Saudi, UAE, Iraq, Kuwait and Oman crude exports fell 5% in 2024 as new cuts came into place

Taking into account the 374,000 bpd rise in oil products exports and the 713,000 bpd drop in crude exports, actual oil shipments to the market from the five countries fell by 339,000 bpd last year according to Reuters calculations based on the Kpler and Vortexa data.

OPEC+ members are holding back 5.85 million bpd of crude output, or about 5.7% of global demand, in a series of steps agreed since late 2022. They plan to unwind a portion the most recent layer of cuts starting in April.

MARKET SHARE

Through higher fuel exports, OPEC+ countries have been able to expand market share despite the crude cuts, analysts say.

Higher diesel exports from the Middle East to Europe to substitute Russian supplies lost to Western sanctions in 2022 hit profit margins for European refiners last year.

This contributed to permanent refinery closures in the region.

About 1 million bpd of refining capacity in Europe and the United States is expected to be permanently shut down this year in response to weak profits. Such closures benefit OPEC+ producers, analysts say, by giving them a bigger share of fuel markets.

“Our view is that OPEC+ is likely to push for significant global refinery closures to protect future product market share,” Rystad Energy analyst Patricio Valdivieso said.

Besides domestic investment, the biggest Gulf OPEC producers have added to their international refining and downstream assets in recent years.

In 2022 Aramco acquired a 30% stake in Polish refiner PKN Orlen’s Lotos plant, while also expanding its refining footprint in the world’s biggest oil importer China.

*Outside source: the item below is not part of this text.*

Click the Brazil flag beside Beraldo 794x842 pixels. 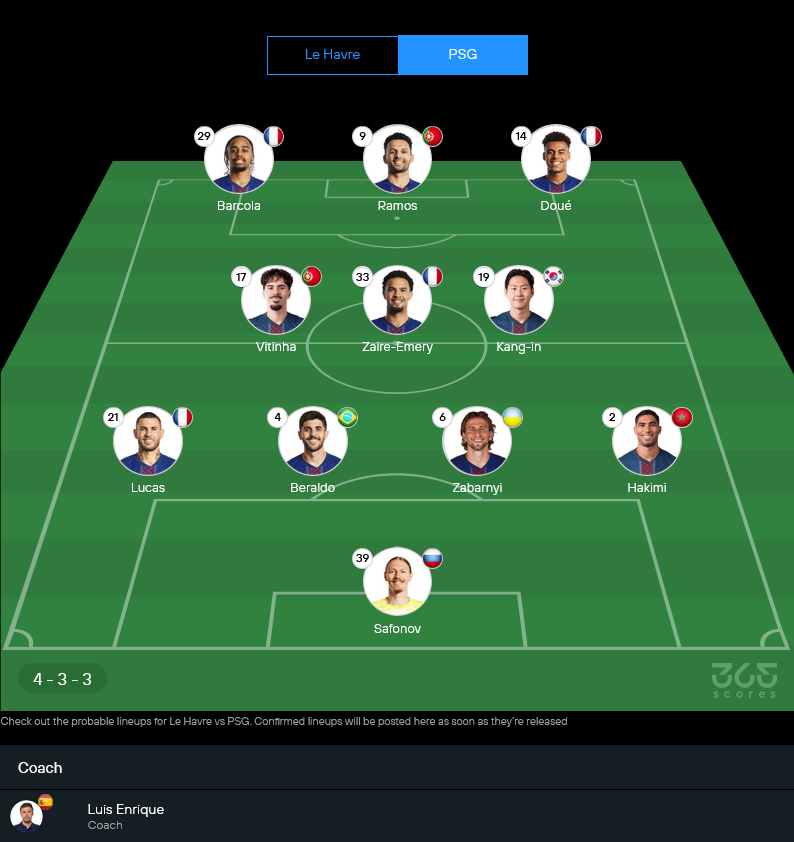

XRG, the international investments arm of Abu Dhabi National Oil Company, bought a majority stake in Covestro, a German chemicals maker.

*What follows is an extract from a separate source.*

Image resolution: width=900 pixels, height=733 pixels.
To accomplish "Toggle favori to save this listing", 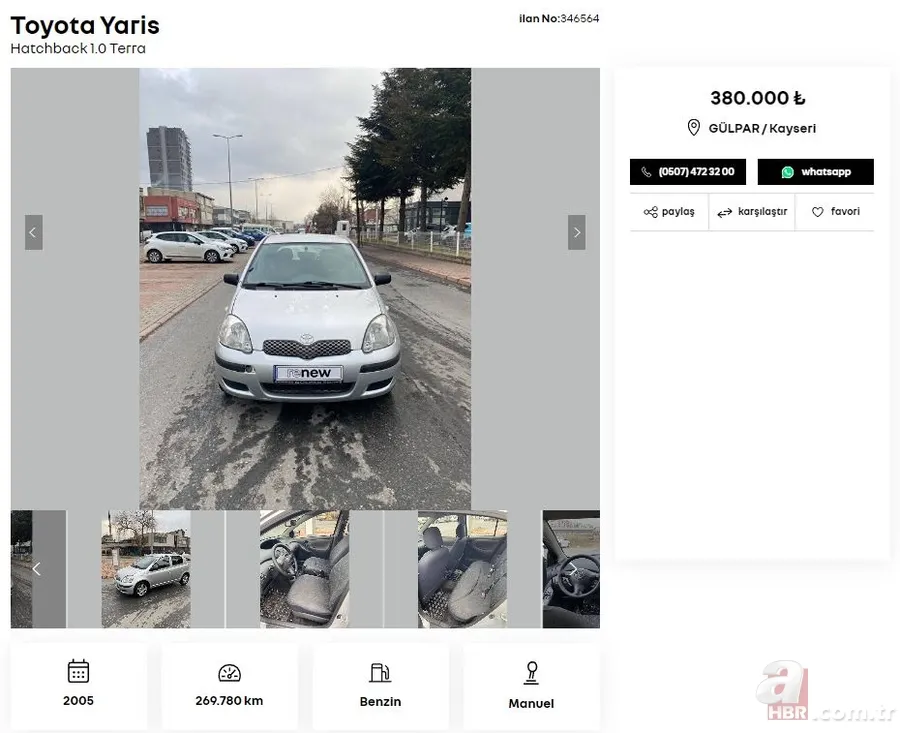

The strategy of boosting fuel exports also allows the Gulf OPEC+ countries to supply more markets than if they focused solely on shipping crude.

“When you are crude producer and refiner, then you can supply the world: You can sell your LPG and naphtha to Asia, sell your gasoline to Africa and Latin America, sell your diesel and jet to Europe,” FGE Energy analyst Iman Nasseri said.